Feeling the burnout

You guys, I'm spent. So tired. Burned out. Raced out.  

Don't get me wrong. I still love running. I still run. In fact, I run more now than I ever have before and I don't plan to stop, but I'm so tired and burned out on the training and racing cycles. And my race performances show it. They sort of suck and my motivation has left the race course.

My race times aren't that much better than they were when I was running half the weekly distance I'm running now. Of course I had mojo back then, so I guess I've improved if my mojo-less running is about the same as my get out there and actually give a sh*t pace. But still...frustrating. And not really doing much to help my motivation, either. 

palm-tree-charleston

I think a large portion of my racing burnout has to do with stress in other areas of my life. Things have been sort of in an upheaval since January and while they seem to be close to getting straightened out, it's still stressful. And racing just adds stress for me since I'm out there to PR a lot of the time and when my mental game is off, as it has been for months now, those PRs just aren't going to magically show up. 

In an attempt to counterbalance my burnout, as well as the physical and mental challenges of running, I  started doing yoga regularly. I've tried to do yoga and/or BodyFlow about once a week for over a year now, but I thought it was time I hit the mat a little more often and take it a little more seriously. 

Yoga is such a different experience than running. It's calm and I can shut off my brain. When I run, my brain just. doesn't. stop. I get some of my best ideas when I'm running. Lots of lightning bolt moments happen on the pavement (not literal ones - that would be scary - but the metaphorical kind). And that's usually a good thing, but it also means that by the end of an 8-miler, I may have gotten so wrapped up in stressful thoughts that I'm more stressed out when I finished than when I started. Especially if the run didn't go the way I wanted it to. 

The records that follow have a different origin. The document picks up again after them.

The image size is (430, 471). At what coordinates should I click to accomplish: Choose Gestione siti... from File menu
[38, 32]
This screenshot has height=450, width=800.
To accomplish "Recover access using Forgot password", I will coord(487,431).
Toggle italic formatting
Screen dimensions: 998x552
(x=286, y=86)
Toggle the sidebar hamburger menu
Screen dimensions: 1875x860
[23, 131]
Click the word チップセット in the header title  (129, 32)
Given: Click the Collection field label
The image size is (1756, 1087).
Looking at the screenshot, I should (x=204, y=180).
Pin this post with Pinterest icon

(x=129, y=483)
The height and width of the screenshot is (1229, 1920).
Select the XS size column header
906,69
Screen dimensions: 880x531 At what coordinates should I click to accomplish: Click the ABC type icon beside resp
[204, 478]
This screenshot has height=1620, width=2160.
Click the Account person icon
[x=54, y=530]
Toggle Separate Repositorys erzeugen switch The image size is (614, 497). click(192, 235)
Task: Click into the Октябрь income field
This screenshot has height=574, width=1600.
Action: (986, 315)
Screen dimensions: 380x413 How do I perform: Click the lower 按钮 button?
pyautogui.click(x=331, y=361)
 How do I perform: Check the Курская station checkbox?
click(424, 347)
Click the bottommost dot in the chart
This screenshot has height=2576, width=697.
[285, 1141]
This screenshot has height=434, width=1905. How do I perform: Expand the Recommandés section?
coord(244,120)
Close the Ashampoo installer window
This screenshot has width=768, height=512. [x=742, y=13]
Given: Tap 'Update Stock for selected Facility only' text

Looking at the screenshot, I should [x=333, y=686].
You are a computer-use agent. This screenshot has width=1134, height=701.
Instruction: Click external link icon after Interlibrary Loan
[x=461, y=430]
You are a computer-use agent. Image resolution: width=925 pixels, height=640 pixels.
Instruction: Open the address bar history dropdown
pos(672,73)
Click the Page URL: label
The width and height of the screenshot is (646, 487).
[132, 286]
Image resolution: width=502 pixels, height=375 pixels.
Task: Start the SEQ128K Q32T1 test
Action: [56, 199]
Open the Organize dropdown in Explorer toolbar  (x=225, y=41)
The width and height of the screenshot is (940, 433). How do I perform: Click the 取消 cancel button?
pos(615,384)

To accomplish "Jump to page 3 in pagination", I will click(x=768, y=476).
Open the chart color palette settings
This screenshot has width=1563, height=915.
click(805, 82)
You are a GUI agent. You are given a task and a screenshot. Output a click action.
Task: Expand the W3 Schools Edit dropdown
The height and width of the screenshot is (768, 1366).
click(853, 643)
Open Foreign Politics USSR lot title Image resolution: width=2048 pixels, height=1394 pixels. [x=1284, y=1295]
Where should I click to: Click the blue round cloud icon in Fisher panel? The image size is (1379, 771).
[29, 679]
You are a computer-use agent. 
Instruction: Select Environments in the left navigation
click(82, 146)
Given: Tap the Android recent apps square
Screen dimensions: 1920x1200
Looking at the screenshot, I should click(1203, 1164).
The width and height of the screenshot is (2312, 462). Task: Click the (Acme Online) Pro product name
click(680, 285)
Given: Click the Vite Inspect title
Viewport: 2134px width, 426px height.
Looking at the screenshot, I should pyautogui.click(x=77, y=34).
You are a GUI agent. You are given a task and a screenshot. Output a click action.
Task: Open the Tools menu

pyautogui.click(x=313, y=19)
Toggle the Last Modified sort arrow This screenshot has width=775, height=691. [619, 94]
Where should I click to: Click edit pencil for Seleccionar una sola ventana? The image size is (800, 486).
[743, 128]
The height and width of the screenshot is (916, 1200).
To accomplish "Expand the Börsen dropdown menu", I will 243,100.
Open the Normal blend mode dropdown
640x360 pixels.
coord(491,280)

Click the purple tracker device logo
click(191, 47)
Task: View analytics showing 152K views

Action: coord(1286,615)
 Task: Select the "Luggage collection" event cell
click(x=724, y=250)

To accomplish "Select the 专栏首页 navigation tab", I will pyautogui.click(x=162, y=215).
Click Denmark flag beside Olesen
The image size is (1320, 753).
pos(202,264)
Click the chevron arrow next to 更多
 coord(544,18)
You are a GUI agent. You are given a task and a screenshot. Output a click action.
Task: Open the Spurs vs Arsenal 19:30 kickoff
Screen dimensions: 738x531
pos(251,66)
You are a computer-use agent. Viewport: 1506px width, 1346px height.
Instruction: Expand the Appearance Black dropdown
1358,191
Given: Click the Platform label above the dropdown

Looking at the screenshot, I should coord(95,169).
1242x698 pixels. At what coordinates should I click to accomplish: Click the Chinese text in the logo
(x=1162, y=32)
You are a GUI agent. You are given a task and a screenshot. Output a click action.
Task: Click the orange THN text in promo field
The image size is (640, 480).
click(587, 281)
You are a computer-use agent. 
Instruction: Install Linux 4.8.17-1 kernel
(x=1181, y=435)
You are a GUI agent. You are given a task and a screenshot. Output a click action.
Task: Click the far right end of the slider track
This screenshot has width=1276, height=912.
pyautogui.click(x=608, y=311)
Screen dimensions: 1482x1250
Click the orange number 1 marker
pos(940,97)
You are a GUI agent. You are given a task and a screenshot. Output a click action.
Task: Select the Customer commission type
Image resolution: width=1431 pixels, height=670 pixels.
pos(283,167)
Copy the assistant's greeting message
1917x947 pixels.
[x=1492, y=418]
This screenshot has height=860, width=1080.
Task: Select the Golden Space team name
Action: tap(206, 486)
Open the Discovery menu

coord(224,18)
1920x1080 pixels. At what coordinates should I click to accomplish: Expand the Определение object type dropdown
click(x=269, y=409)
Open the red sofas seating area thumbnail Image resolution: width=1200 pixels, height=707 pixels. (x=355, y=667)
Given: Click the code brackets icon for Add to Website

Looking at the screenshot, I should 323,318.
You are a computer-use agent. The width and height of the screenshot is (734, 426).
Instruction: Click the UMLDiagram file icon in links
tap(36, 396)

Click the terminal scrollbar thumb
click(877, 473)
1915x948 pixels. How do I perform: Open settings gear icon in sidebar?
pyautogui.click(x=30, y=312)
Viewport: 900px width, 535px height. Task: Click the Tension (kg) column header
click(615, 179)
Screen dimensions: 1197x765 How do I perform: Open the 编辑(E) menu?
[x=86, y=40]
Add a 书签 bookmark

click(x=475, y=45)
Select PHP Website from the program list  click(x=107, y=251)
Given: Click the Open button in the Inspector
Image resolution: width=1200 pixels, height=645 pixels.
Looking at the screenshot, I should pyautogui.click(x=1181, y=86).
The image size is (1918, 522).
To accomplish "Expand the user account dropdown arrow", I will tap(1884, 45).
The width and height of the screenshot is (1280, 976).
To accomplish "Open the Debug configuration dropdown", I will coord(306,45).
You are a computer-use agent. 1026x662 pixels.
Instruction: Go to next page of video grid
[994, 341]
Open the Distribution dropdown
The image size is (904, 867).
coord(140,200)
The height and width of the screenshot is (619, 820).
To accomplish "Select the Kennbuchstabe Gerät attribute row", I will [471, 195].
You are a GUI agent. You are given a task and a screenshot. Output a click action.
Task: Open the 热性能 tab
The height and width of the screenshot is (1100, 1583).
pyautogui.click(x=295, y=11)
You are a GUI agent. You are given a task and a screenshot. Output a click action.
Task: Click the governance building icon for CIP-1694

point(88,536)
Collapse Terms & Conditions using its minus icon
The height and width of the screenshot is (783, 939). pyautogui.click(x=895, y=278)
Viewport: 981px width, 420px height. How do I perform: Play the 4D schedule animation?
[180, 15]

So I decided I need some balance here - harmony, actually.

Side note: Harmony is my word of the year for 2016. I meant to post about it here, but only ended up talking about it over on my professional art/design website. Maybe I'll post a full post about it here soonish. 

So yes, balance and harmony, please. And yoga is not only good for runners to get all of the muscle tightness out of the way, but it's also good for the mind. It's focused and relaxing in a tough, I-think-I-might-die-from-holding-this-pose kind of way. 

My yoga studio of choice is Charleston Power Yoga and all of their classes are heated to 90 degrees. I thought that would make me crazy, so I've avoided it until this past week. I had signed up a few times before, then canceled. But this time, I finally went. And it really wasn't that bad, other than a little bit of dizziness the first few times because I sweated more than I've ever sweated before in my life and needed to properly hydrate. But overall, the workouts are nothing short of awesome. I'm also thinking that working out in the heat and really focusing on my breathing will also be good for summer running (which like it or not, is creeping up fast here in Charleston - yay?). 

But with the summer heat, comes paddleboarding season. Yay (for real)! And there's nothing quite like a little saltwater therapy to cure pretty much anything that ails me. YESSSSSSSS. I'm hoping to catch some (teeny, tiny) waves (okay fine, boat wakes) at least three times a week this season. SUP is a great core and crosstraining workout, too, so two birds, one stone and all that. 

iop-beach-charleston

Outside of balancing out running with other workouts, I'm also trying to make time for creating art - whether it's a quick sketch, a user interface design, or a more detailed drawing or painting. Art and design were always some of my favorite pastimes as a child, other than running, biking and going to the beach - my how I've...not really changed at all. But as an adult, I've found it hard to make time for art and design, but when I do, it makes me so happy! So yes. I need to make time for this, too. Art therapy is just as important as saltwater therapy. 

I do plan to keep on keeping on with running, generally with 4-5 runs per week with 2 of those as speed sessions and one long run in the 10-12 mile range. I'm also trying to get at least one run with the stroller every week, too. Maybe this variety and serious race training break will help out. 

I only have a few goal races on my schedule right now and I plan to keep it that way. After the Cooper River Bridge Run on April 2, which is loosely a goal race, I'd like to try to run at least one race per month this year of the 5K or 10K variety to see if I can my stuff together at any point on the race course, but none of those are really goal races. And as of right now, I only have one more half marathon on my schedule, which is Kiawah in December and that will be a goal race. That leaves me plenty of time to get my mental shiznit together and get over this racing burnout I've had going on for way too long. Since last summer, really. Ugh. 

On a happy note, I'm not sleep deprived from a sleep regressing toddler anymore. Woohoo, B sleeps like...a baby? Well, he sleeps through the night now. But my current stress is making my sleep restless at best, so here's hoping this stress GTFO soon and I find my racing mojo again. 

So what about you guys? Have you ever felt the running burn out? What did you do to get back into the groove?